A candlelight vigil in Galway marking the anniversary of Savita Halappanavar’s death. File  photograph: Joe O’Shaughnessy

A candlelight vigil in Galway marking the anniversary of Savita Halappanavar’s death. File photograph: Joe O’Shaughnessy

 

The solicitor for Praveen Halappanavar, widower of Savita Halappanavar, has said he expects an application to be made within the next week to 10 days seeking a date for hearing the medical negligence case into her death at University Hospital Galway three years ago.

Galway solicitor Gerry O’Donnell said that Mr Halappanavar would return from the US for the hearing, which he hopes will be held in spring 2016.

“I am hoping the High Court will accommodate us,” Mr O’Donnell said.

Mr Halappanavar, an engineer, is currently based in California, having transferred there with his employer Boston Scientific.

Ms Halappanavar, an Indian-born dentist, died in intensive care on October 28th, 2012, one week after she presented at the hospital with severe back pain.

She was 17 weeks pregnant with her first child.

She was told she would miscarry and requested a termination of pregnancy on a number of occasions.

This request was refused because there was a foetal heartbeat.

Her condition deteriorated, and she spontaneously delivered a still-born girl after four days - having developed severe sepsis from which she never recovered.

‘Inadequate assessment’

A review into the handling of her case found that “inadequate assessment and monitoring” were contributory factors in her death, and Mr Halappanavar was issued with an apology by the chairman of the University Hospital Galway board.

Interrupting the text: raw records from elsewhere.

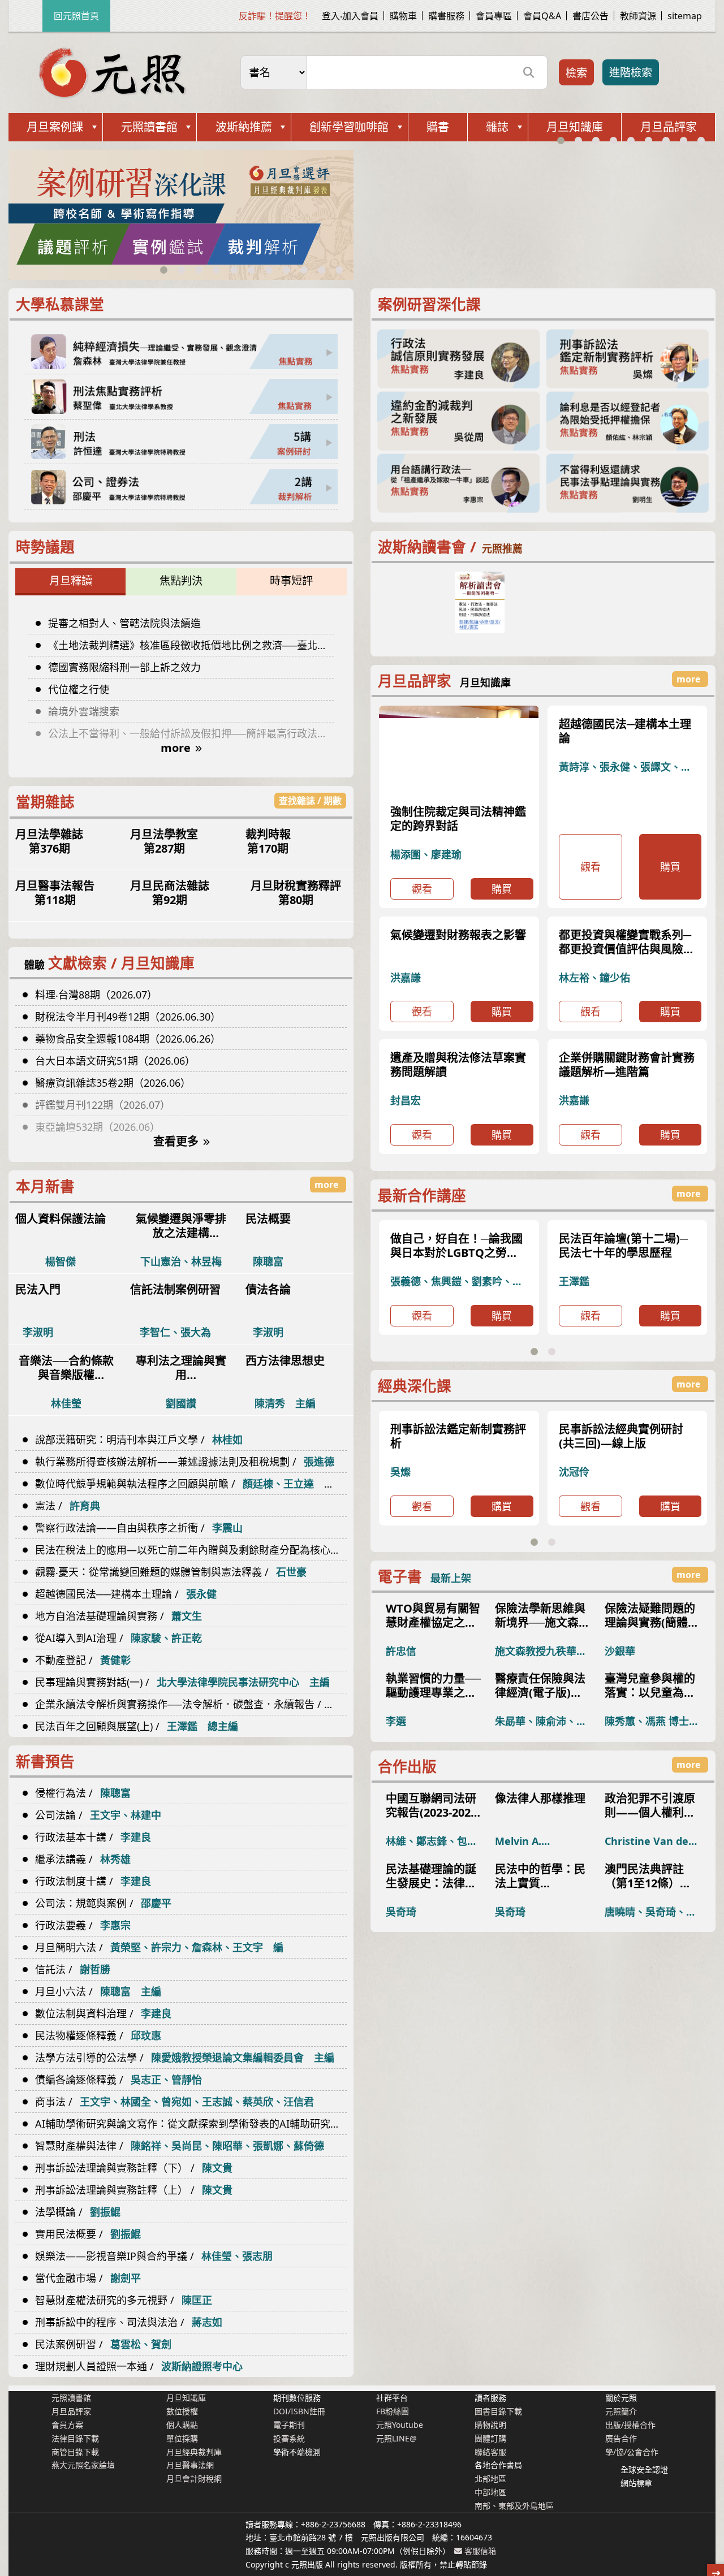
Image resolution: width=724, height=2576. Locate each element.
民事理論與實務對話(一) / (182, 1682)
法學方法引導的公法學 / (184, 2057)
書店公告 (590, 15)
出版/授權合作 (630, 2424)
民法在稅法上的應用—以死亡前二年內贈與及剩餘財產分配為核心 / (191, 1550)
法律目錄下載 (75, 2438)
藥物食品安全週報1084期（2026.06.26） (128, 1038)
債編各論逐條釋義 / (118, 2079)
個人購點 (182, 2424)
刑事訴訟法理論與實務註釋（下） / (133, 2168)
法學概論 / (77, 2212)
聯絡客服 (490, 2452)
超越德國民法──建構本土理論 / (126, 1594)
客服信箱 (479, 2550)
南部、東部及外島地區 (514, 2505)
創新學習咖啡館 (349, 127)
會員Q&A (542, 15)
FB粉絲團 (392, 2411)
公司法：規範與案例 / (103, 1903)
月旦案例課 (55, 127)
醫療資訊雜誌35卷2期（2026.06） (113, 1083)
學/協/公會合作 (631, 2452)
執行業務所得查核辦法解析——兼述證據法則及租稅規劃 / (184, 1461)
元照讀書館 (149, 127)
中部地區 (490, 2492)
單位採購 (182, 2438)
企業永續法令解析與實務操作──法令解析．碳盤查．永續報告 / (191, 1704)
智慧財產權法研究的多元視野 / (123, 2300)
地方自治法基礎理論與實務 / (118, 1616)
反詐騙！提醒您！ (275, 15)
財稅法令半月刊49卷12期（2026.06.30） (128, 1016)
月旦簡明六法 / (159, 1947)
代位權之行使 (78, 689)
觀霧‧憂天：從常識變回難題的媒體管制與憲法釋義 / (171, 1572)
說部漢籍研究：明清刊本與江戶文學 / (139, 1439)
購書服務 (446, 15)
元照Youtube (399, 2424)
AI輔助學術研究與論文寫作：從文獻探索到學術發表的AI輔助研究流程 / (191, 2123)
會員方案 (67, 2424)
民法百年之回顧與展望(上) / (136, 1726)
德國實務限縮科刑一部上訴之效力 (124, 667)
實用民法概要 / (88, 2234)
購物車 (403, 15)
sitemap (684, 15)
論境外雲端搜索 (83, 711)
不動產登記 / (83, 1660)
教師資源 (638, 15)
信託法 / (72, 1969)
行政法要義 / (83, 1925)
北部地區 (490, 2478)
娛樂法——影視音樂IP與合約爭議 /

The hospital also said it had implemented all of the recommendations made as a result of investigations into Ms Halappanavar’s death.

The investigations had highlighted inadequate communication between shifts about her condition as a key failing.

Mr O’Donnell has noted that the hospital had admitted liability, and the Health Service Executive (HSE) could seek to settle the case or could request that it be adjudicated by a judge.